In dieser bemerkenswerten Studie wurden mehr als 6.000 Bundesbürger befragt, darunter 3.000 Vertreter digitalaffiner Zielgruppen. Ich kann’s immer noch nicht glauben – 87 Prozent wollen das persönliche Gespräch in der Bank. Das Dumme ist nur, dass du in immer mehr Filialen gar keine richtige Beratung mehr kriegst! Vor allem Sparkassen und die Genossen machen erstens viele kleine Läden dicht und zucken zweitens beim Thema Anlageberatung nur mit den Achseln.

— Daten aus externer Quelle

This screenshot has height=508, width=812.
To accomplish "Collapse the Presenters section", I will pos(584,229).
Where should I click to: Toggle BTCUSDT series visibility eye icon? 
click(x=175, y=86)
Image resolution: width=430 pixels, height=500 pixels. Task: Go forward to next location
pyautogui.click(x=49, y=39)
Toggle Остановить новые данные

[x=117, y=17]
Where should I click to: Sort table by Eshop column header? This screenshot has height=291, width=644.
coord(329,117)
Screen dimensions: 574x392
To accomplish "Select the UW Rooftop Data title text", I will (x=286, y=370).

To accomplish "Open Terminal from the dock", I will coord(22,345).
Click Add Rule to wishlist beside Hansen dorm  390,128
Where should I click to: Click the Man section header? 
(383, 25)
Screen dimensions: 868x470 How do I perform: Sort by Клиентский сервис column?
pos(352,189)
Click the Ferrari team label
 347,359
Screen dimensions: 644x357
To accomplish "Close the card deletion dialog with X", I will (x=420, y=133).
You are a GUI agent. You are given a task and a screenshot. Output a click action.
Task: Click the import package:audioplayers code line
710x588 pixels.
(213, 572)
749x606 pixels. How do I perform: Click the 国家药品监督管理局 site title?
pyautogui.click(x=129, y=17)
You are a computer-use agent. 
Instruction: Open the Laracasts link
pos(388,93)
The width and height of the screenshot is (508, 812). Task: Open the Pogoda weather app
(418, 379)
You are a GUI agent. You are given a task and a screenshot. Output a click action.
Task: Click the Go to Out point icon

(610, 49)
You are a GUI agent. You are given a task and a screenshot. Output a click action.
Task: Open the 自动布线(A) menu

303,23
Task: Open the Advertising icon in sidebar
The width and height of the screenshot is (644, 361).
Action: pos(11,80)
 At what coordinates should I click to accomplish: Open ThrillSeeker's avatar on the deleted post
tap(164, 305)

Manche Häuser, darunter auch ganz schön Große, konzentrieren sich auf Investmentfonds, streichen die Beratung zum Beispiel in einzelnen Aktien.

Damit das klar ist: So alt ich auch bin – ich mache fast jede technische Neuerung mit, bin aber ein Mensch, äh, ein Fuchs, der lieber mit anderen Menschen spricht und diskutiert, als dauernd nur auf mehr oder weniger kleine Displays zu starren. Deshalb heute mein voll heißer Tipp: Wenn auch Ihr digitalen Mitbürger den Kontakt, das Fachgespräch sucht – nutzt die jetzt beginnende Saison der Anlegerveranstaltungen! Am Samstag geht’s los mit dem „Börsentag kompakt“ in Stuttgart (nicht zu verwechseln mit der Anlegermesse „Invest“). Am Samstag danach folgt der Börsentag in Frankfurt am Main. Auch ich werde mich da rumtreiben, um Stimmungen und Meinungen zu sammeln. Ich bin aber getarnt, meine Freunde, Ihr werdet mich also nicht erkennen. Das macht gar nix, denn es werden wirklich gute Leute dort auftreten. Auf geht’s!